In questo terrore seminato dalla collera di Teodorico, molti non si esposero più con i giudizi, si sottomisero al suo volere, soprattutto quelli che non erano dentro nell'ambiente del clero. Che quest'ultimo remasse contro il sovrano ostrogoto non era un mistero. La politica religiosa di Teodorico sulla penisola era sì stata tollerante, ma intanto le sue alleanze con i regni barbari iniziavano a preoccupare non poco. Ed alcuni storici giustificano i cattolici questo mettersi contro il sovrano, perché non dava a loro più nessuna garanzia. Come politicamente non le dava a Bisanzio.

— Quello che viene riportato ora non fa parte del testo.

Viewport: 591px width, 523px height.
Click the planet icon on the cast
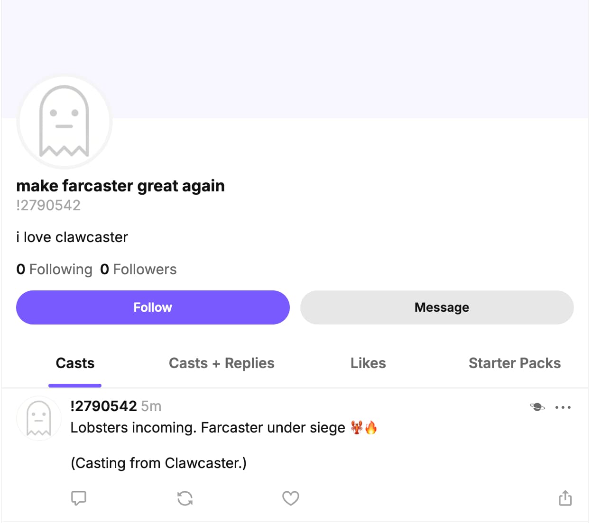tap(537, 407)
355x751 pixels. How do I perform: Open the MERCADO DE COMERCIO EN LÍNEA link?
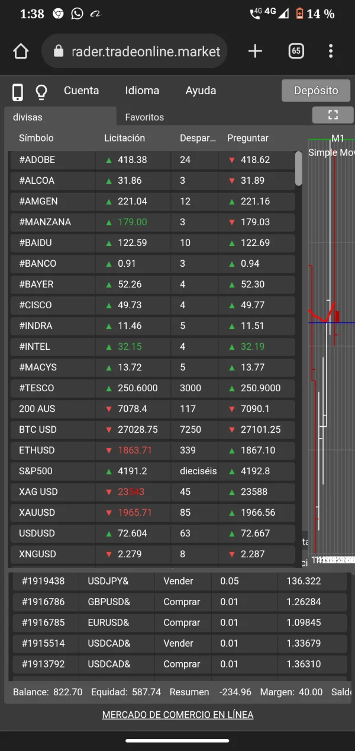(x=178, y=715)
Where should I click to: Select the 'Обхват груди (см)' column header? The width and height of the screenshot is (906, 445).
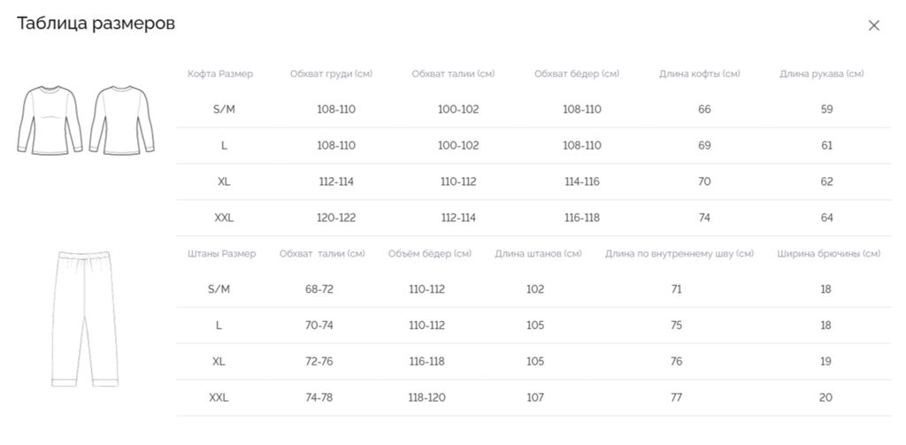[331, 74]
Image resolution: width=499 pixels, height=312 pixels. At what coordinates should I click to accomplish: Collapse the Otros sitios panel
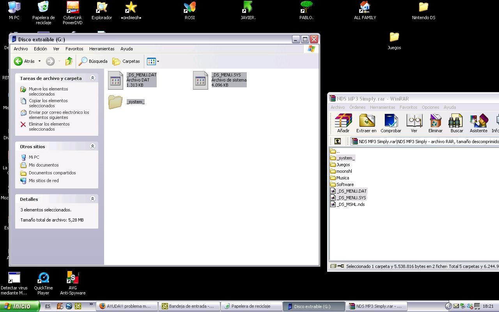click(92, 146)
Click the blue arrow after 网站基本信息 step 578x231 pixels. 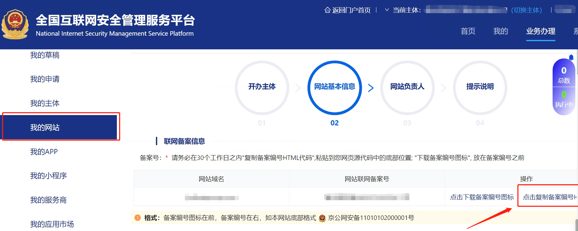click(371, 88)
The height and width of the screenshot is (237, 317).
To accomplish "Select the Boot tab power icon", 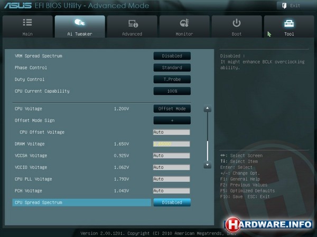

L'esercito in Italia era guidato da Teodorico, e lo stesso re ostrogoto aveva fatto di tutto per allearsi con gli eserciti dei regni barbari. Spesso dimenticandosi che era un delegato bizantino.
Teodorico mandò un suo esercito a dar man forte a Mundo un capo predone che dai Balcani seguitava a scendere con i suoi uomini a fare razzie a Bisanzio; il generale di Teodorico mise in fuga l'esercito bizantino che si era deciso ad attaccare il predone. Allo steso modo Teodorico si comportò quando una flotta di Anastasio volle attaccare le coste pugliesi e calabre; Teodorico schierò una sua flotta per contrastarla e metterla in fuga. Un delegato bizantino che si comportava così, con questa arrogante autonomia, e perfino con delle ostilità doveva eccome preoccupare Bisanzio!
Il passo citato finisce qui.